How family search and engagement can impact a youth’s path to successful adulthood
Through its Permanency Practice Leadership Division Plummer provides consulting, coaching, and training in permanency best practices to child welfare professionals working in government programs and in private, non-profit agencies. Our permanency work is carried out in the spirit of the Plummer Promise to work to ensure that every youth has access to “permanency”; someone committed unconditionally to nurture, protect, and guide them to successful adulthood.
One of the basic parts of permanency practice is family search and engagement (FSE). It is a practice that identifies and locates family members, community members and others who are significant to children and youth in foster care or who are at risk of coming into care. FSE includes safely establishing or re-establishing relationships between children and important adults in their lives.
Cheryl Peltier, a Senior Child Welfare Manager at Plummer, notes that the “search” part of FSE is the just the beginning of the work. As the term suggests, search involves identifying and locating people who have a connection to a youth which may in some way contribute to their finding permanency. “People”, are found in many ways, including through intensive case record review. Asking the youth who is important to them or who do they think of when they are going to sleep each night can lead to many potential connections. In addition, many families have a key person, often a grandparent or another elderly relative, who is most familiar with family history and who can provide many to links to other important family members.
Ms. Peltier notes that “search” is often the easy part of FSE. The real work begins with getting the people who have been identified and found to engage in working on behalf of a child. Individuals can contribute in many ways to the permanency process. They can provide relevant family history, serve as a member of the youth’s permanency team, contribute concrete supports such as transportation to appointments, offer to help a youth with important life skills like learning to drive or provide respite for a family member needing extra support to be able to successfully parent a child.

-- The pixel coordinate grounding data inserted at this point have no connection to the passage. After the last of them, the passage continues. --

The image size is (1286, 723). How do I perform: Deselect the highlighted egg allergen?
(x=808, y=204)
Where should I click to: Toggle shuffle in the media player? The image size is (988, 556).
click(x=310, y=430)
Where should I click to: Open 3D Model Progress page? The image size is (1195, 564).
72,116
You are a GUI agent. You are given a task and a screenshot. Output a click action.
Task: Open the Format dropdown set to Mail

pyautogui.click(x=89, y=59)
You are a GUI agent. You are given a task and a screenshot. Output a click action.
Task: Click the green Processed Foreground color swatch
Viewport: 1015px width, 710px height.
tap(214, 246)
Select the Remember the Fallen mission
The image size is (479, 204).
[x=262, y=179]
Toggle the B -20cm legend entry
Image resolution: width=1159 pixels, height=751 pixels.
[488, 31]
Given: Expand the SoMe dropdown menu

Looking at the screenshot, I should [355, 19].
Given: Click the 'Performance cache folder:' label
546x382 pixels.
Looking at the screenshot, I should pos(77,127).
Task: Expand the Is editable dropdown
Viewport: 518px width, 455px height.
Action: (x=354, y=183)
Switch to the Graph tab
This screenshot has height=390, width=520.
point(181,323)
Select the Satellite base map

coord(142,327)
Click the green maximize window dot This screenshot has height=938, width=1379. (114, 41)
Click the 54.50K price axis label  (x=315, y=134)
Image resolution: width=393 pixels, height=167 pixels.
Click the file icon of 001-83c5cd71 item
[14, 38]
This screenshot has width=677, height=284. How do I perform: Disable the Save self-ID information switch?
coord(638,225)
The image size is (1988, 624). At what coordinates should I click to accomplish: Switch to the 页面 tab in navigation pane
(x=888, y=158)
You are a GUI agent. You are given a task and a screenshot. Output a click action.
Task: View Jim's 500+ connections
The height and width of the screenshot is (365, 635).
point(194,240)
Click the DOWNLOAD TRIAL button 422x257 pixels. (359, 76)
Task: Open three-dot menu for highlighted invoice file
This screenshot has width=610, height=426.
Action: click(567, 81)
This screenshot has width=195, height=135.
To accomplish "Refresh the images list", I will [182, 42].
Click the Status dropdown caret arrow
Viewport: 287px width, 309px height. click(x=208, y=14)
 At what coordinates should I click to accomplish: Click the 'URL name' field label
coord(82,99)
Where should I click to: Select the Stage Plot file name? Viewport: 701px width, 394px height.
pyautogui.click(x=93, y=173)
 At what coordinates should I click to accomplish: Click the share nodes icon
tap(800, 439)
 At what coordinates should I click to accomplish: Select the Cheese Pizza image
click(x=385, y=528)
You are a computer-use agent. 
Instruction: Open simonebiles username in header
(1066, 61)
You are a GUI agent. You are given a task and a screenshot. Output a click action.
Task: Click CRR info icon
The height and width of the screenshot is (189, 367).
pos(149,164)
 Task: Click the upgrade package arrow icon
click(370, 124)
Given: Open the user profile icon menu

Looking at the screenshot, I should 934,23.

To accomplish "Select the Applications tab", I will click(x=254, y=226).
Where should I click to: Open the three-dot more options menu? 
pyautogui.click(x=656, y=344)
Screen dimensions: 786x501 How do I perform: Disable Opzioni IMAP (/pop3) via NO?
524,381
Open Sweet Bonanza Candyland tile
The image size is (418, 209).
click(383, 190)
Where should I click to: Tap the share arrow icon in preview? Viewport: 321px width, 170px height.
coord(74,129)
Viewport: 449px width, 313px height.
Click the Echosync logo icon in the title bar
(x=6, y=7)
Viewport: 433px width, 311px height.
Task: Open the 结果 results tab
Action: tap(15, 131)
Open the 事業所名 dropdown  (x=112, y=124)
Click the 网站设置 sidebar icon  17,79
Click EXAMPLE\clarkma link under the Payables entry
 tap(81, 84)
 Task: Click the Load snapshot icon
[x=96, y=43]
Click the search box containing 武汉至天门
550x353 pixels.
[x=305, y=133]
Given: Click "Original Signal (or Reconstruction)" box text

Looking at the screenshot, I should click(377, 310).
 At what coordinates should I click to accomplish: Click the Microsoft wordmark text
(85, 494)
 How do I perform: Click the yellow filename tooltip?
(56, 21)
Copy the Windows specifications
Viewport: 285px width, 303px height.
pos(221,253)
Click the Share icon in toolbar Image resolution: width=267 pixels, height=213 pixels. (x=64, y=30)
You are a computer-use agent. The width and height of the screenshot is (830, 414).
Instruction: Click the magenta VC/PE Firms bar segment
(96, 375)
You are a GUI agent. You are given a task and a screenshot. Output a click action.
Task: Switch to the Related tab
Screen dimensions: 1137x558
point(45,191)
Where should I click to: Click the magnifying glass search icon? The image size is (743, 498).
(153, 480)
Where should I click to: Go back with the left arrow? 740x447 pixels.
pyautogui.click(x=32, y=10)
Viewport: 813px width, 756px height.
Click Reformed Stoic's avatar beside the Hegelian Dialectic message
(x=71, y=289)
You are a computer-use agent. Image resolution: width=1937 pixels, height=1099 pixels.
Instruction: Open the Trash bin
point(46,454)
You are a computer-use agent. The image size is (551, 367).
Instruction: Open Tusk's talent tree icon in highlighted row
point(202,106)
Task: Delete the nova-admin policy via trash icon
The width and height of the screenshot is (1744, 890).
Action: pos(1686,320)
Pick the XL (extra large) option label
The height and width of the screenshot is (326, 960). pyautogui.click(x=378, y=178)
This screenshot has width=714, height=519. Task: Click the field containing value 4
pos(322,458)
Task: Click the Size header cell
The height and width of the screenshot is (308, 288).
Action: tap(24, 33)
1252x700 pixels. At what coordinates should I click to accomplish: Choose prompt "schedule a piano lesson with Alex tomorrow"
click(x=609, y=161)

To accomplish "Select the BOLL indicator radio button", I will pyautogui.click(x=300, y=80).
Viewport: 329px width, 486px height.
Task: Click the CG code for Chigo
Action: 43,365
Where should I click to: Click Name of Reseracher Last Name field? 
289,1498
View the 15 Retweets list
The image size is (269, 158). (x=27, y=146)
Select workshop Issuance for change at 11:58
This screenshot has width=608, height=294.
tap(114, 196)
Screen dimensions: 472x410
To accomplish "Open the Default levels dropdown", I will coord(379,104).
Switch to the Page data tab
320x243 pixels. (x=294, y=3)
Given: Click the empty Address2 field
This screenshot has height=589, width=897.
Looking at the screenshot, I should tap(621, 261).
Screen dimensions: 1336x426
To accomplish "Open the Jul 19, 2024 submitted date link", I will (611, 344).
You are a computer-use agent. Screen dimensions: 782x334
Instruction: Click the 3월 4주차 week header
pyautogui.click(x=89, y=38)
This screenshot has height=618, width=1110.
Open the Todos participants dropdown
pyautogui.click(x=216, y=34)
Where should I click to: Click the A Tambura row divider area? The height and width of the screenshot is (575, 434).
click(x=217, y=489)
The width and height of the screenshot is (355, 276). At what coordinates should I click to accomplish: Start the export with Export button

Many people assume that when they are contacted as part of the FSE process they are being asked to provide a permanent home for the child. The social worker helps people engage by assuring them placement is not the reason they have been contacted. Very often they can be most helpful by helping a child understand their history. Many kids in foster care do not have a clear understanding of why they came into care or who their family members are. With information gathered from parents, former foster parents, and others a child can develop a clearer sense of what has happened to them. And, in turn, be better prepared to attach to future care takers. While a permanent family resource eventually may emerge from FSE it is not the initial focus of the work.
Another important part of FSE is to ensure that the youth’s paternal side of the family is brought into the process. Frequently in child welfare the focus is on the mother and her side of the family. Fathers are often described as not being involved with or interested in their children. With the FSE process seeking out and involving fathers and their relatives is a standard practice. It often leads to establishing many enduring connections and supports for a child. In addition, the paternal family may provide important family history that could not be obtained from another source.
Jillian Chenault, Program Director of Intensive Permanency Services, notes that that the guiding principle beneath Plummer’s FSE work is to include people in the process for what they can do rather than exclude them for what they can’t do. There are many people who are unable to provide a home for a child and some who cannot have any direct contact with a child. But that does not exclude them from helping a child they care about find permanency. A baby picture from a birth mother, a letter from an incarcerated father, the contact information for a long lost relative or a phone call from a former foster parent can help a child. These are all things that can emerge from the family search and engagement process. And, as such, are all important parts of each child’s journey to permanency.